Content starts
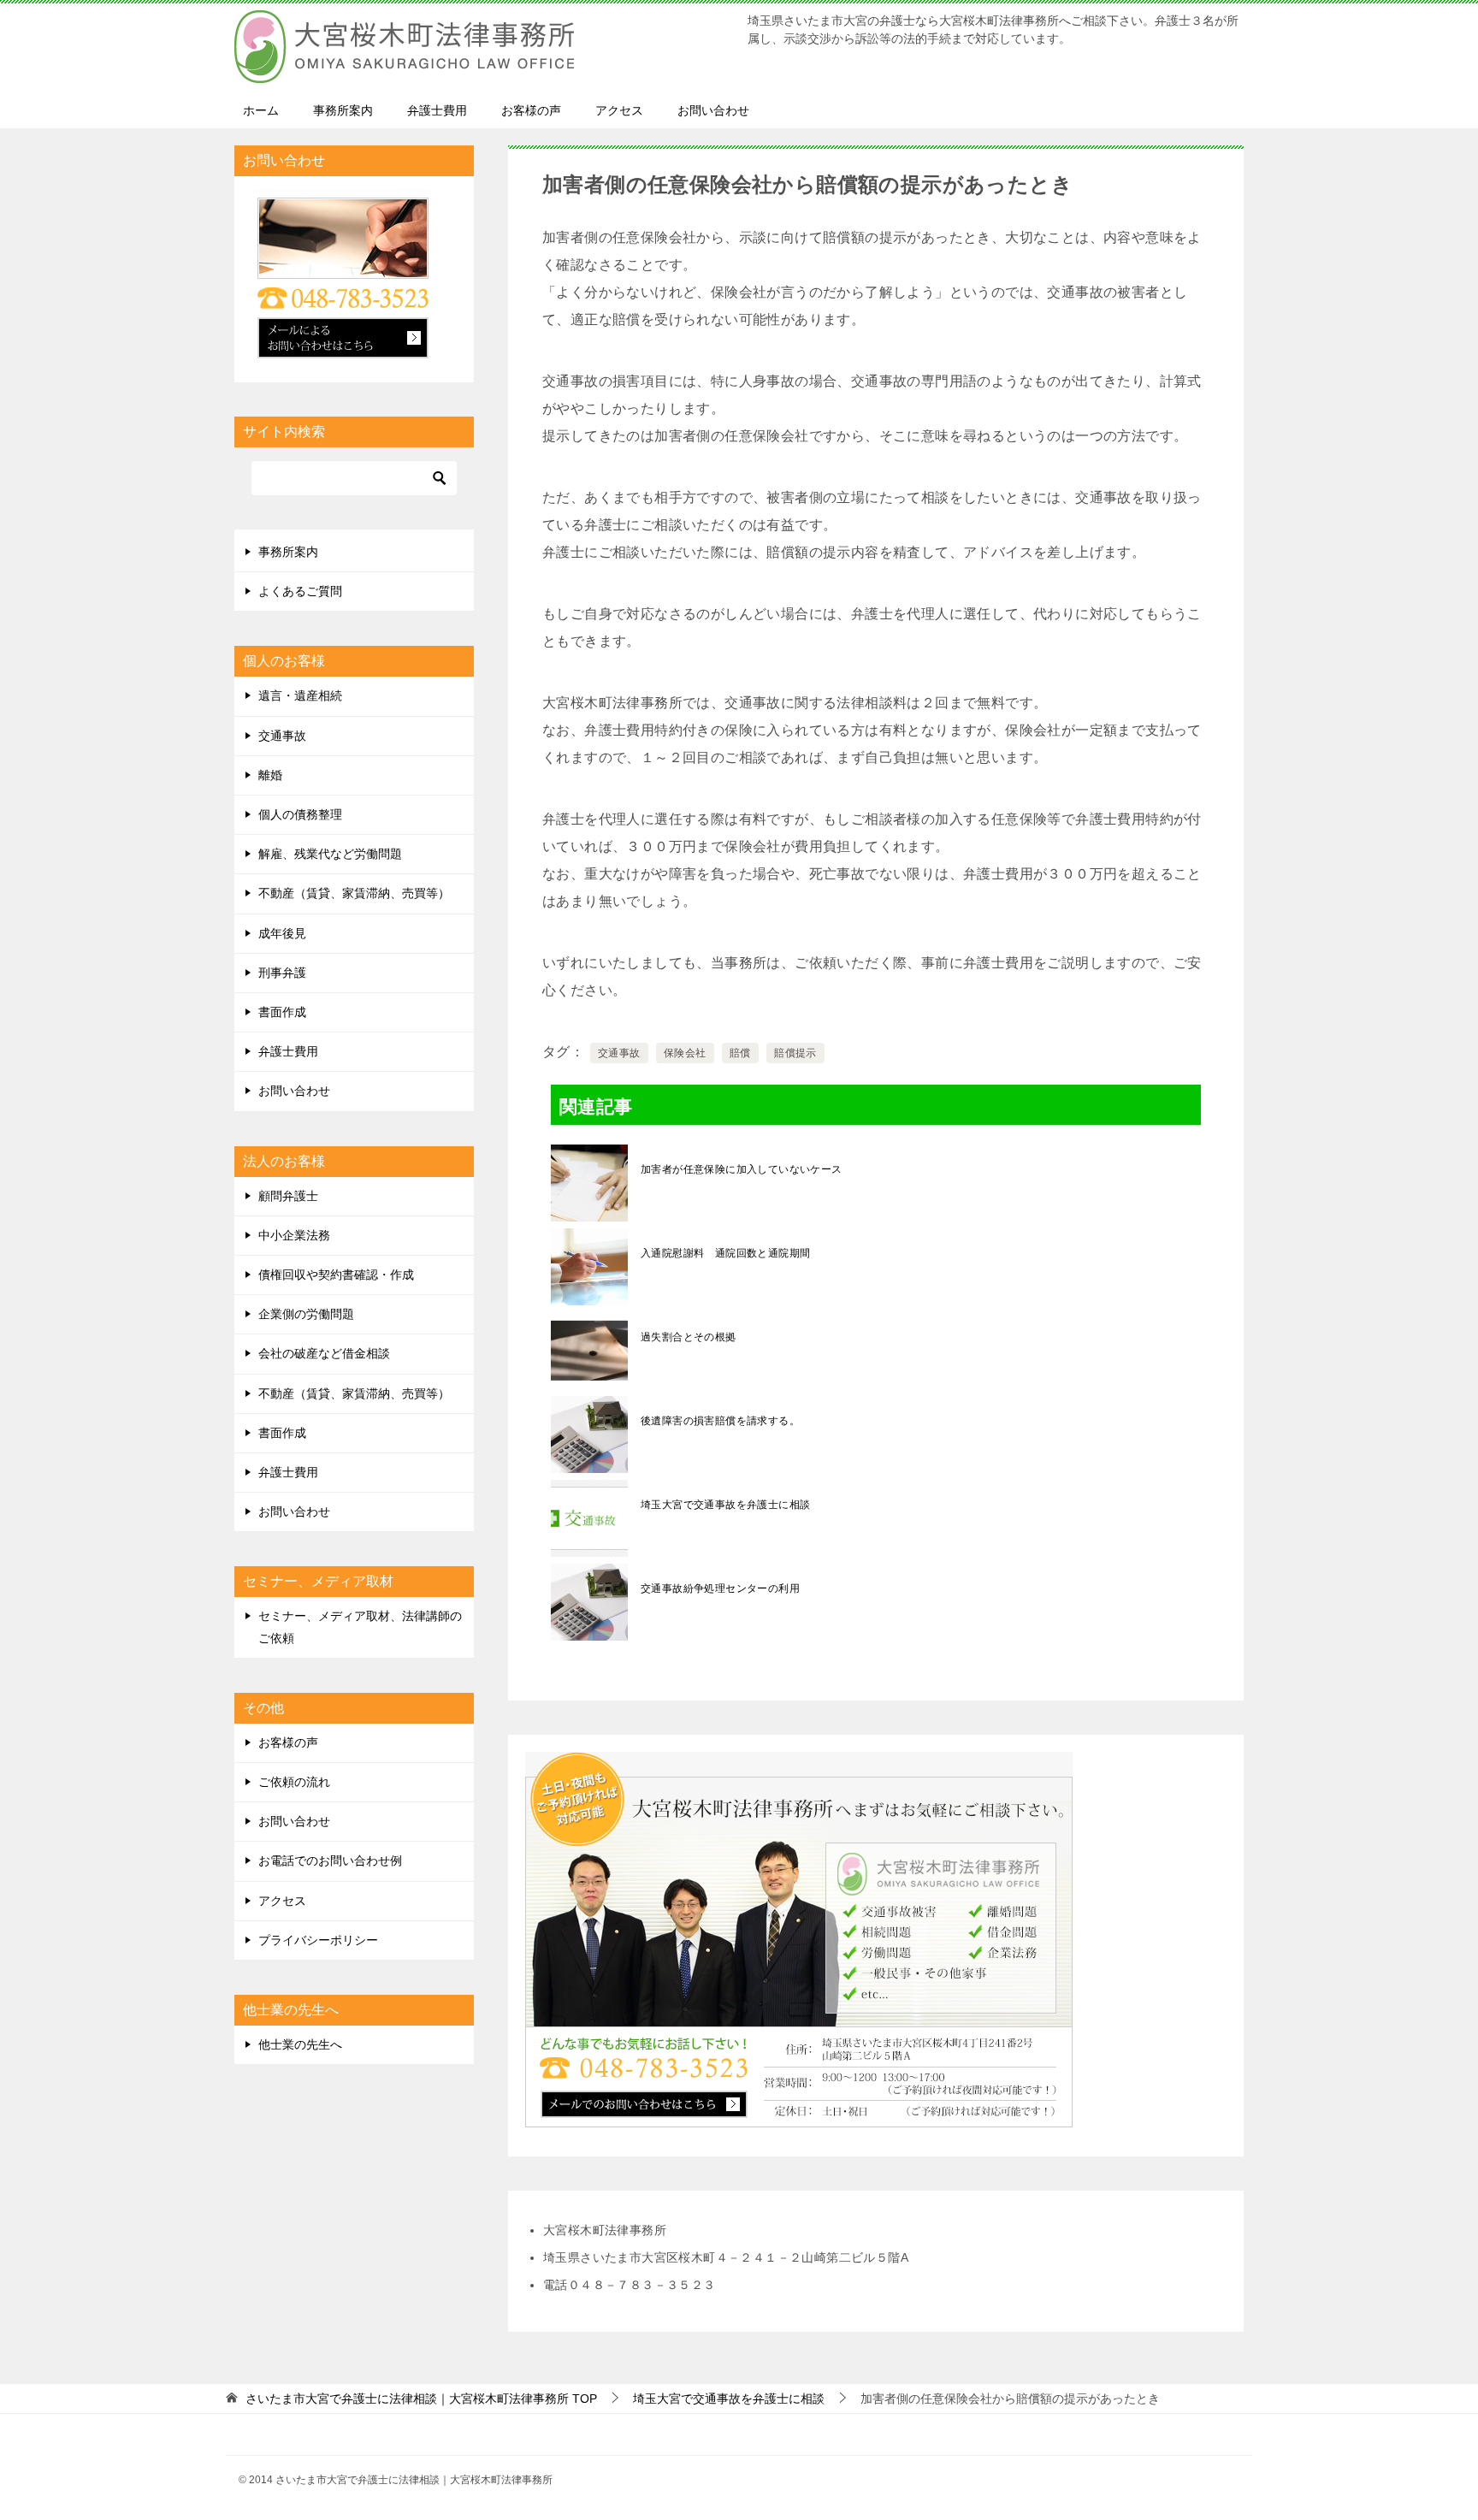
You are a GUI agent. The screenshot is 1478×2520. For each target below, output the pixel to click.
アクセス (619, 110)
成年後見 (282, 933)
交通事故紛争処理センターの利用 (720, 1588)
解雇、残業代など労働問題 (330, 854)
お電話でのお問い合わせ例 (330, 1860)
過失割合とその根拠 (688, 1337)
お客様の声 (531, 110)
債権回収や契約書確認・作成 (336, 1274)
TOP (421, 2398)
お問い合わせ (713, 110)
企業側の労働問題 (306, 1314)
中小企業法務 (294, 1235)
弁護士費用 (437, 110)
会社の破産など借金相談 (324, 1353)
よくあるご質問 (300, 591)
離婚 (270, 775)
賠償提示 (795, 1053)
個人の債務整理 (300, 814)
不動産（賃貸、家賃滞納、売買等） (354, 893)
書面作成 (282, 1012)
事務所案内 (343, 110)
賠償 (740, 1053)
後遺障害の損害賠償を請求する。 (720, 1421)
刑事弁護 (282, 972)
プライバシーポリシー (318, 1940)
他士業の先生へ (300, 2044)
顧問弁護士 (288, 1196)
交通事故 (619, 1053)
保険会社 (685, 1053)
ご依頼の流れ (294, 1782)
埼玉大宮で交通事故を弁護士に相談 (725, 1505)
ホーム (261, 110)
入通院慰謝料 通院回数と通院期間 (725, 1253)
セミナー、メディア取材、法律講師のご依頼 (360, 1626)
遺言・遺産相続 (300, 695)
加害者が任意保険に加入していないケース (741, 1169)
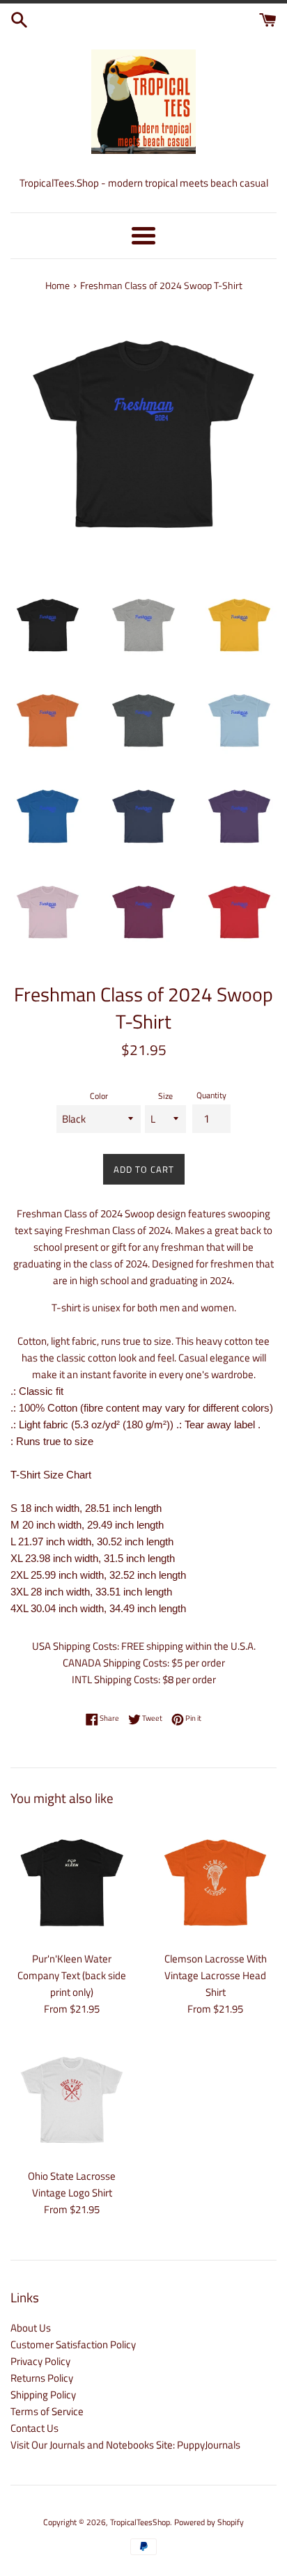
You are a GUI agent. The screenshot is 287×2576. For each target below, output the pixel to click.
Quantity (211, 1095)
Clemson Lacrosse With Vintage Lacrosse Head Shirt (215, 1975)
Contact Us (34, 2428)
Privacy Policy (40, 2361)
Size (165, 1095)
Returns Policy (41, 2378)
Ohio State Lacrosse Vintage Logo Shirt (72, 2184)
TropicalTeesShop (140, 2522)
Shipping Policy (43, 2395)
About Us (30, 2328)
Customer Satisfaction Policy (73, 2344)
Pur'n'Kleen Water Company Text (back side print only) (71, 1975)
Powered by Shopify (209, 2522)
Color (99, 1095)
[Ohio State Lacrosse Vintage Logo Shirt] (71, 2099)
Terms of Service (47, 2411)
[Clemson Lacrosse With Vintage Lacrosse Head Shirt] (215, 1882)
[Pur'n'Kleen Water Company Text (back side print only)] (71, 1882)
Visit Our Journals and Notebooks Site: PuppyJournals (125, 2445)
Content ends
:: Work to be completed ::
Write the material out again exactly as it appears, dropping the pictures.

:: Result ::
You are a GUI agent. The screenshot is 1478×2520. For each target below, output the pixel to click.
アクセス (619, 110)
成年後見 (282, 933)
交通事故紛争処理センターの利用 (720, 1588)
解雇、残業代など労働問題 (330, 854)
お電話でのお問い合わせ例 (330, 1860)
過失割合とその根拠 (688, 1337)
お客様の声 (531, 110)
債権回収や契約書確認・作成 (336, 1274)
TOP (421, 2398)
お問い合わせ (713, 110)
企業側の労働問題 (306, 1314)
中小企業法務 (294, 1235)
弁護士費用 (437, 110)
会社の破産など借金相談 (324, 1353)
よくあるご質問 (300, 591)
離婚 (270, 775)
賠償提示 (795, 1053)
個人の債務整理 (300, 814)
不動産（賃貸、家賃滞納、売買等） (354, 893)
書面作成 (282, 1012)
事務所案内 (343, 110)
賠償 (740, 1053)
後遺障害の損害賠償を請求する。 (720, 1421)
刑事弁護 (282, 972)
プライバシーポリシー (318, 1940)
他士業の先生へ (300, 2044)
顧問弁護士 (288, 1196)
交通事故 (619, 1053)
保険会社 (685, 1053)
ご依頼の流れ (294, 1782)
埼玉大宮で交通事故を弁護士に相談 (725, 1505)
ホーム (261, 110)
入通院慰謝料 通院回数と通院期間 (725, 1253)
セミナー、メディア取材、法律講師のご依頼 (360, 1626)
遺言・遺産相続 (300, 695)
加害者が任意保険に加入していないケース (741, 1169)
You are a GUI agent. The screenshot is 287×2576. For each target below, output the pixel to click.
Quantity (211, 1095)
Clemson Lacrosse With Vintage Lacrosse Head Shirt (215, 1975)
Contact Us (34, 2428)
Privacy Policy (40, 2361)
Size (165, 1095)
Returns Policy (41, 2378)
Ohio State Lacrosse Vintage Logo Shirt (72, 2184)
TropicalTeesShop (140, 2522)
Shipping Policy (43, 2395)
About Us (30, 2328)
Customer Satisfaction Policy (73, 2344)
Pur'n'Kleen Water Company Text (back side print only) (71, 1975)
Powered by Shopify (209, 2522)
Color (99, 1095)
[Ohio State Lacrosse Vintage Logo Shirt] (71, 2099)
Terms of Service (47, 2411)
[Clemson Lacrosse With Vintage Lacrosse Head Shirt] (215, 1882)
[Pur'n'Kleen Water Company Text (back side print only)] (71, 1882)
Visit Our Journals and Notebooks Site: PuppyJournals (125, 2445)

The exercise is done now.